- _GIVEN PASSAGE_

A technology blog by a self motivated DBA .: December 2015A Sql blog

Thursday, December 10, 2015

performance metrics

I found this on the internet and keeping here for quick reference

Memory Bottleneck Analysis

Object: - Memory
Counter: - Available Mbytes
Preferred Value: - > 20MB
Description: -
Reference: - KB 889654

Object: - Memory
Counter: - Free System Page Table Entries
Preferred Value: - > 7000
Description: - Free System Page Table Entries is the number of page table entries not currently in use by the system. If < 7000, consider removing /3GB.
Reference: - KB 311901

Object: - Memory
Counter: - Pages/Sec
Preferred Value: - < 50
Description: - Pages/sec is the rate at which pages are read from or written to disk to resolve hard page faults. This counter is a primary indicator of the kinds of faults that cause system-wide delays.
Reference: - Monitoring and Tuning Your Server

Object: - Memory
Counter: - Pages Input/Sec
Preferred Value: - < 10
Description: - Pages Input/sec is the rate at which pages are read from disk to resolve hard page faults.
Reference: - KB 889654

Object: - Paging File
Counter: - %Usage
Preferred Value: - < 70%
Description: - The amount of the Page File instance in use in percent.
Reference: - KB 889654

Object: - Paging File
Counter: - %Usage
Preferred Value: - < 70%
Description: - The peak usage of the Page File instance in percent.
Reference: - KB 889654

Object: - SQL Server:Buffer Manager
Counter: - Page Life Expectancy
Preferred Value: - > 300
Description: - This performance monitor counter tells you, on average, how long data pages are staying in the buffer. If this value gets below 300 seconds, this is a potential indication that your SQL Server could use more memory in order to boost performance.

Extracted records
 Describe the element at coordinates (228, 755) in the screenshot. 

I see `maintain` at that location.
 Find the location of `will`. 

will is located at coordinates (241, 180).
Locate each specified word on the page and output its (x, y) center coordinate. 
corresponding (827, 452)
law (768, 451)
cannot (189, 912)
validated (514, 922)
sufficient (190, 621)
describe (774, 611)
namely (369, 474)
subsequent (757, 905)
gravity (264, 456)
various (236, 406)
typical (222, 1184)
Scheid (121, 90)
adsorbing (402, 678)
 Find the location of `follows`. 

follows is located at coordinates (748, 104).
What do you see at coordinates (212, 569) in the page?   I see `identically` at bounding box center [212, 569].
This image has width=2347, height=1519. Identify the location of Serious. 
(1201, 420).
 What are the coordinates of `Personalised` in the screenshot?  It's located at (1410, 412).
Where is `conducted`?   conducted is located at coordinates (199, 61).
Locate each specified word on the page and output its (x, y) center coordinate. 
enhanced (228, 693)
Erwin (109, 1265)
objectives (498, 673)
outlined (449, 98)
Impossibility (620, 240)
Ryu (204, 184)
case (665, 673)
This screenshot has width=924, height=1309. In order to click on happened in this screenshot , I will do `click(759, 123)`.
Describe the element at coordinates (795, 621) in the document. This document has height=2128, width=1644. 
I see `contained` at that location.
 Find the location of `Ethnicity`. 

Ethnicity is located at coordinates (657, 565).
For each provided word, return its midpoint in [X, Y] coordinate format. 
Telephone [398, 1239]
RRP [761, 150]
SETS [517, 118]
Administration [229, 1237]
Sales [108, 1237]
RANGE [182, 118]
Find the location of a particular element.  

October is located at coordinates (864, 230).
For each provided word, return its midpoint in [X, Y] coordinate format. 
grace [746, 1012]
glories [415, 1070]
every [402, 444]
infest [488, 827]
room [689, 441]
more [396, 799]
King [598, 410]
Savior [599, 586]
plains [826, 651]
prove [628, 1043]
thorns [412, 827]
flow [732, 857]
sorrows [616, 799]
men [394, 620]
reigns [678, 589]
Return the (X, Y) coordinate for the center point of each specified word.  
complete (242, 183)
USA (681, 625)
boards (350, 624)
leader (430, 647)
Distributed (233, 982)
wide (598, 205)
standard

- _COMPLETE THE FOLLOWING_
1) In the performance metrics post, what preferred value does the Pages Input/Sec counter have?
2) Extend the performance metrics post beyond its last entry, adding further counters in the same Object, Counter, Preferred Value, Description and Reference layout.

- _EXPECTED ANSWERS_
1) Less than 10 (< 10).

2)
Reference: -

Object: - SQL Server:Buffer Manager
Counter: - Lazy Writes/Sec
Preferred Value: - < 20
Description: - This counter tracks how many times a second that the Lazy Writer process is moving dirty pages from the buffer to disk in order to free up buffer space. Generally speaking, this should not be a high value, say more than 20 per second or so. Ideally, it should be close to zero. If it is zero, this indicates that your SQL Server's buffer cache is plenty big and SQL Server doesn't have to free up dirty pages, instead waiting for this to occur during regular checkpoints. If this value is high, then a need for more memory is indicated.
Reference: -

Object: - SQL Server:Buffer Manager
Counter: - Checkpoint Pages/Sec
Preferred Value: - This value is relative, it varies from server to server, we need to compare the average to a base line capture to tell if the value is high or low.
Description: - When a checkpoint occurs, all dirty pages are written to disk. This is a normal procedure and will cause this counter to rise during the checkpoint process. What you don't want to see is a high value for this counter over time. This can indicate that the checkpoint process is running more often than it should, which can use up valuable server resources. If this has a high figure (and this will vary from server to server), consider adding more RAM to reduce how often the checkpoint occurs, or consider increasing the "recovery interval" SQL Server configuration setting.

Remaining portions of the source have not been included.